Surcharging means adding a fee to credit card transactions above your regular price. Visa and Mastercard allow this, but with strict conditions: you must register with the card networks, the surcharge cannot exceed your processing cost (capped at 3%), you must disclose it at the point of sale and on receipts, and you cannot surcharge debit cards.
State restrictions on surcharging: as of 2026, most US states allow surcharging following the Supreme Court's ruling in Expressions Hair Design v. Schneiderman. A handful of states still have restrictions — check your state's current rules before implementing.
Cash discounting flips the model: your posted price includes the cost of card acceptance, and you offer a discount for cash payment. This is legal in all 50 states and does not require registration with card networks.

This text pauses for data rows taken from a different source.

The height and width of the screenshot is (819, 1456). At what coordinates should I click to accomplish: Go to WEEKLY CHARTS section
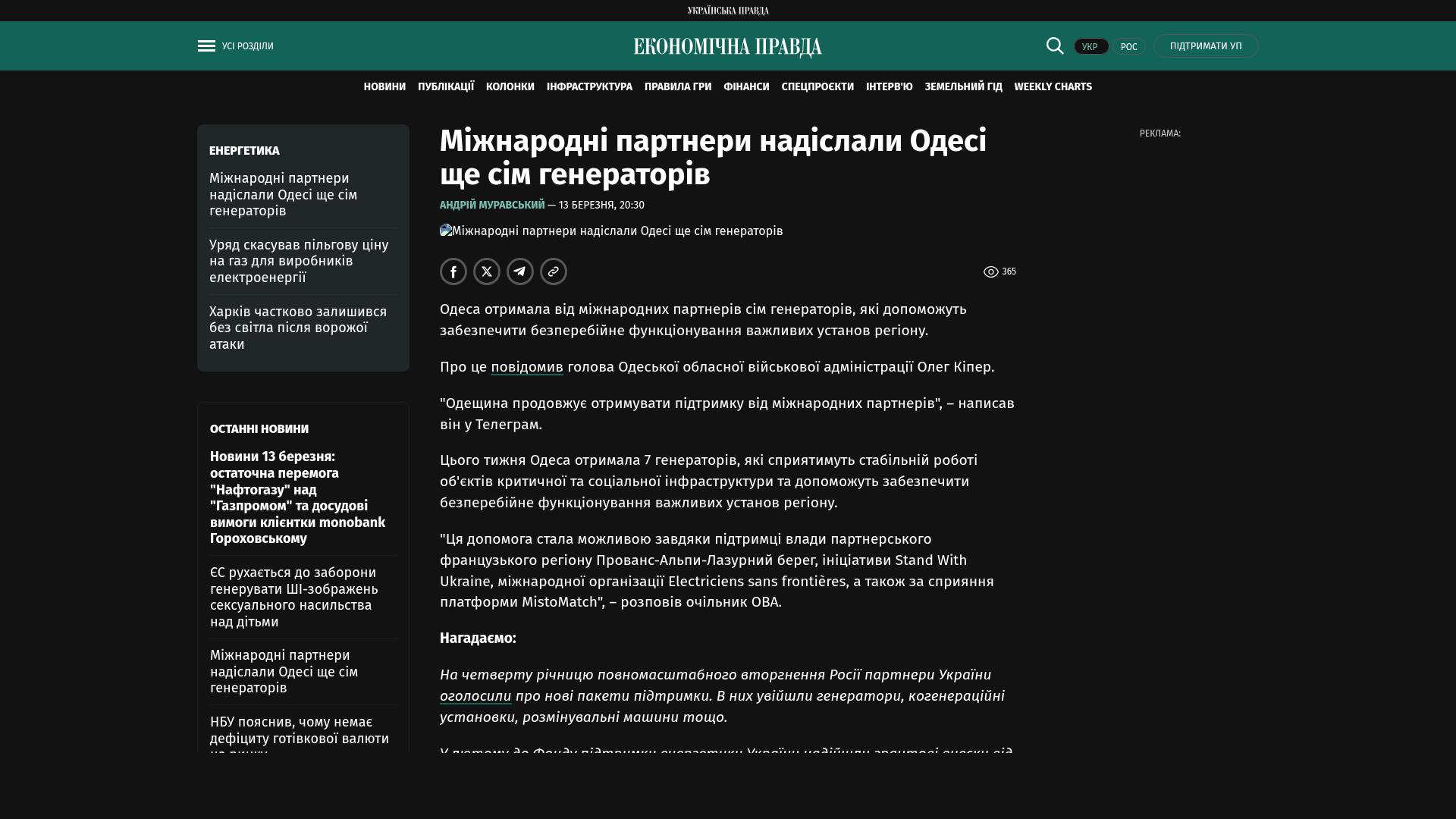1053,87
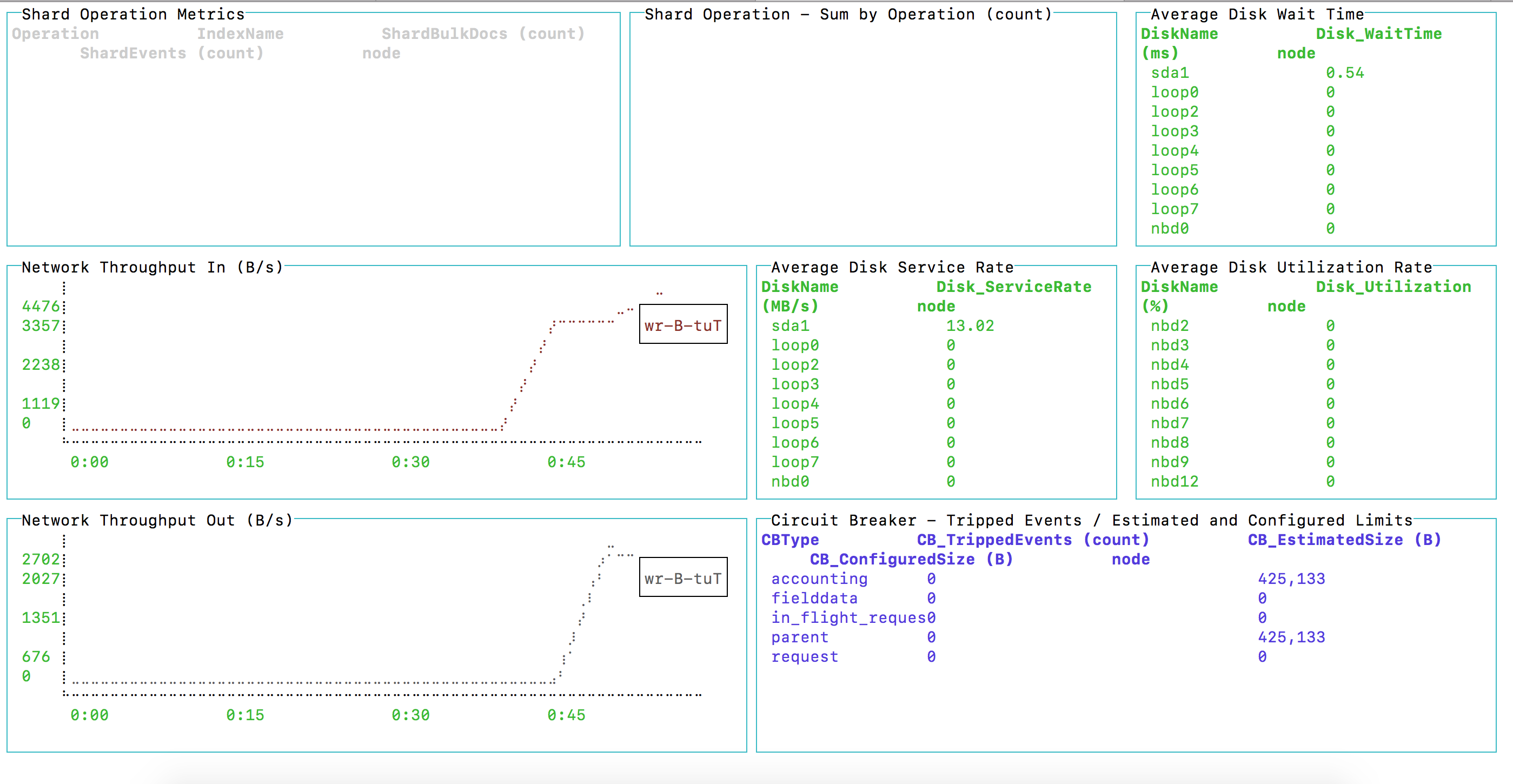
Task: Select the fielddata circuit breaker row
Action: point(814,598)
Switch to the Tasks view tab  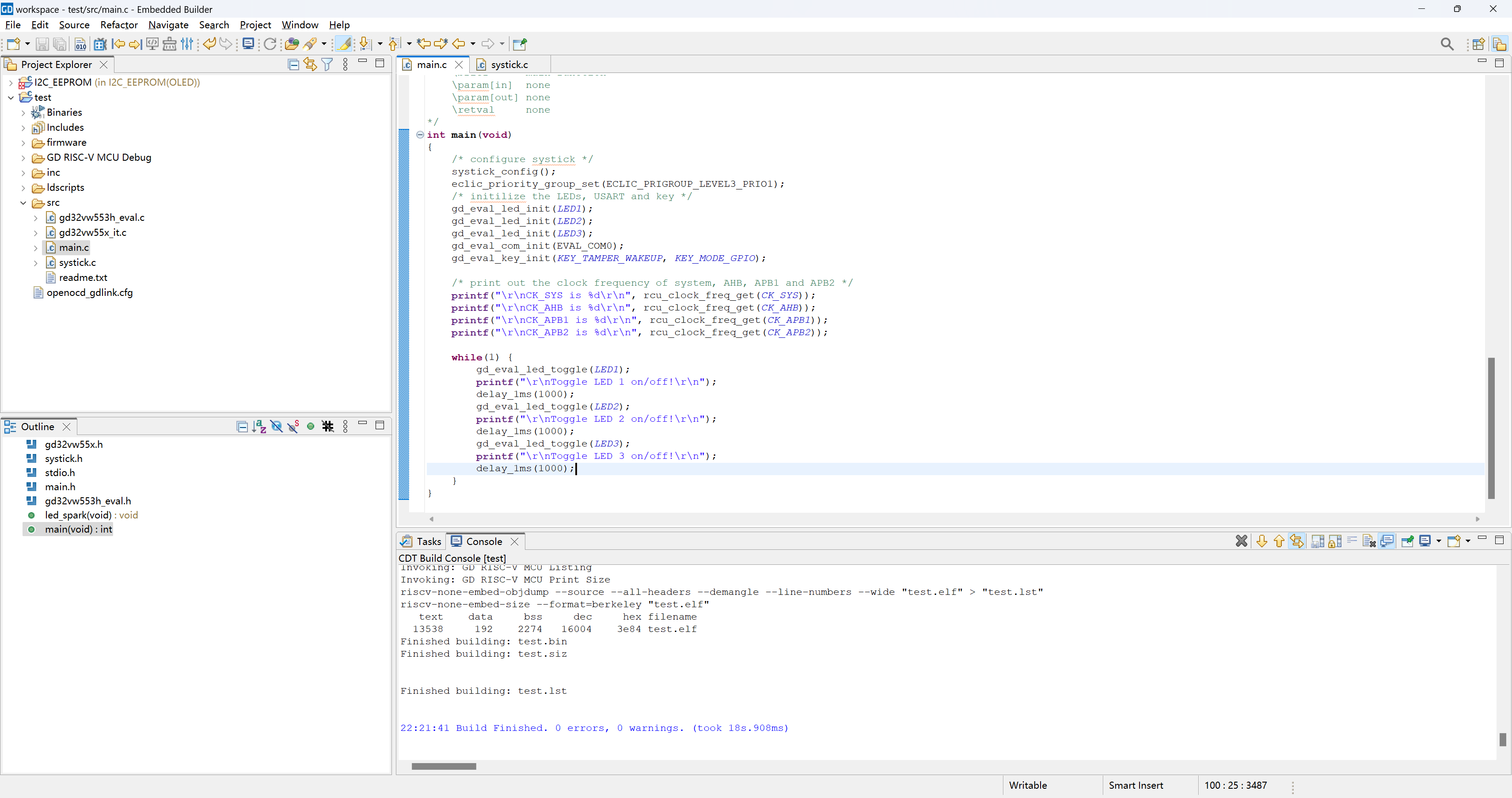pos(428,541)
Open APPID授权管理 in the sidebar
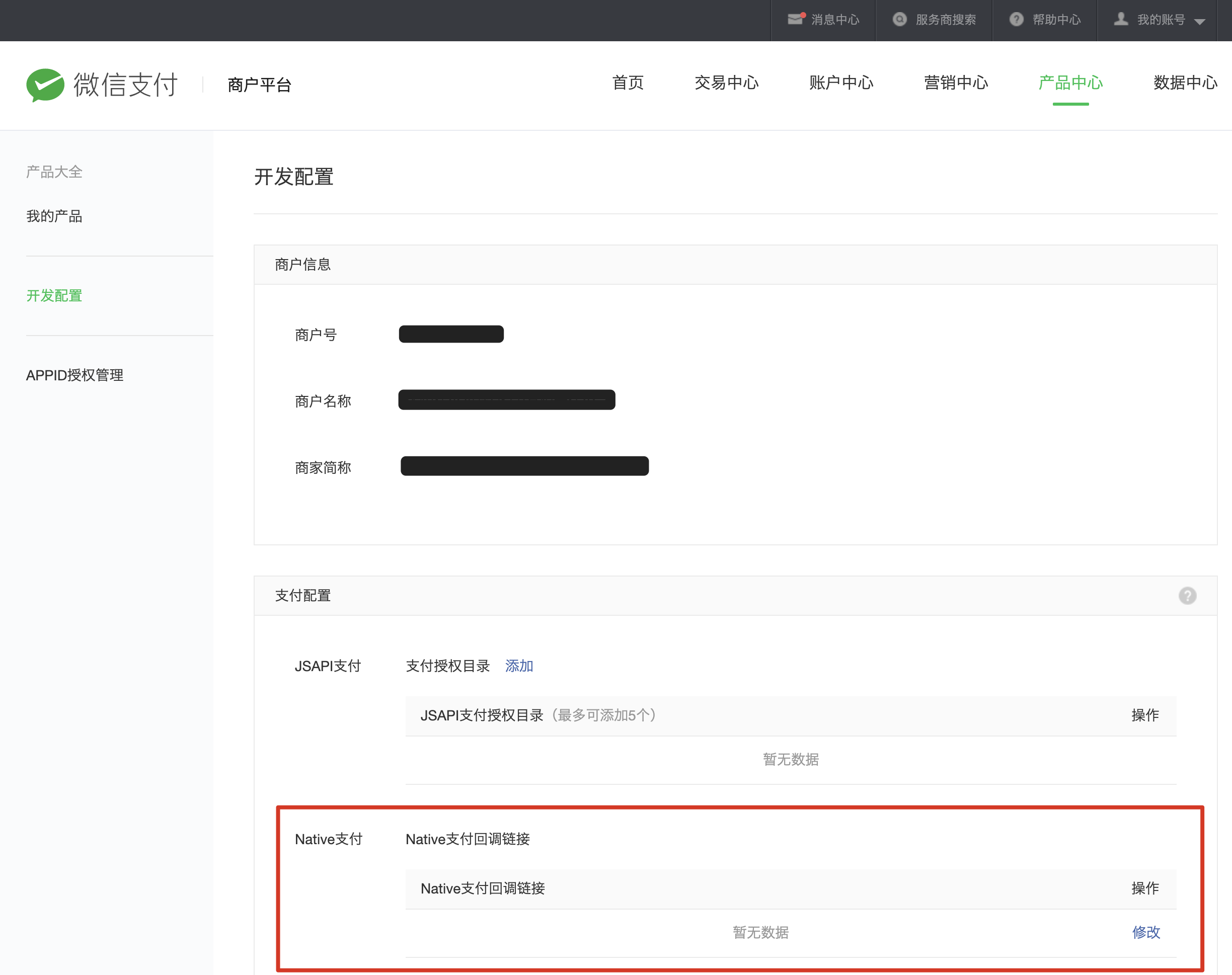 tap(75, 375)
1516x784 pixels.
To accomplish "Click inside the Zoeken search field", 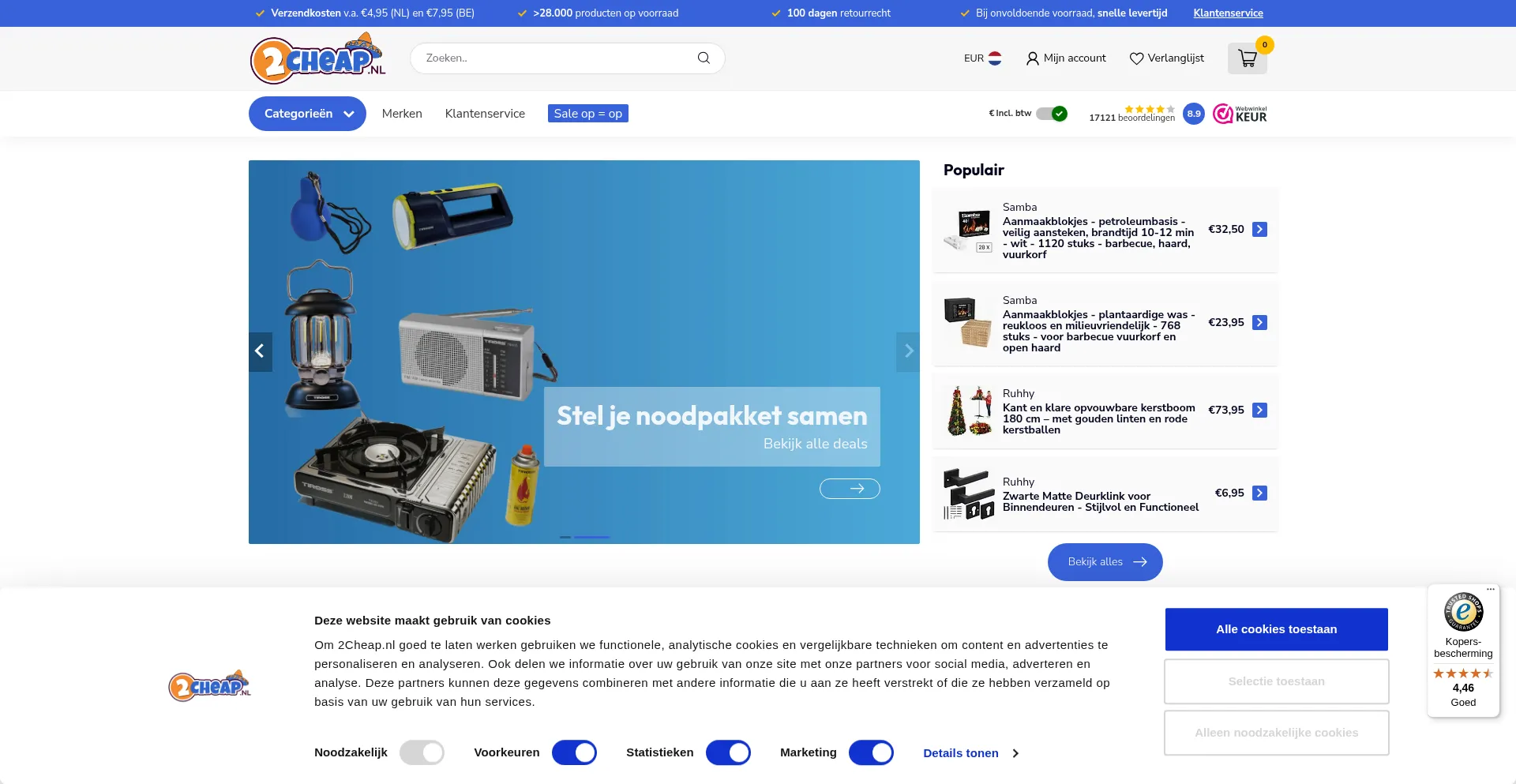I will (553, 58).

The practical difference: with surcharging, your listed price is the cash price and card users pay more. With cash discounting, your listed price is the card price (the higher price) and cash users pay less. The math can be identical, but the framing matters to customers and has different legal implications.
Dual pricing is a common implementation: display both a cash price and a card price on menus, tags, or at the register. Many POS systems now support this natively.
Does it make business sense? That depends on your customer base and how price-sensitive they are. Gas stations have done cash discounting for decades with little pushback. Restaurants have had more mixed results. High-end retailers almost universally avoid it to preserve perceived value.
The hidden cost of cash: cash is not free. Handling, counting, transporting, and depositing cash costs most businesses 1-2% of cash revenue when you factor in labor and armored courier fees. Some businesses that switched to surcharging discovered they were only saving 0.5-1% net.
If you're considering either program, run the math on your actual processing costs first, research your state's current laws, and consider how your customer base will respond. A small discount for cash at a hardware store is very different from a surcharge at a fine dining restaurant.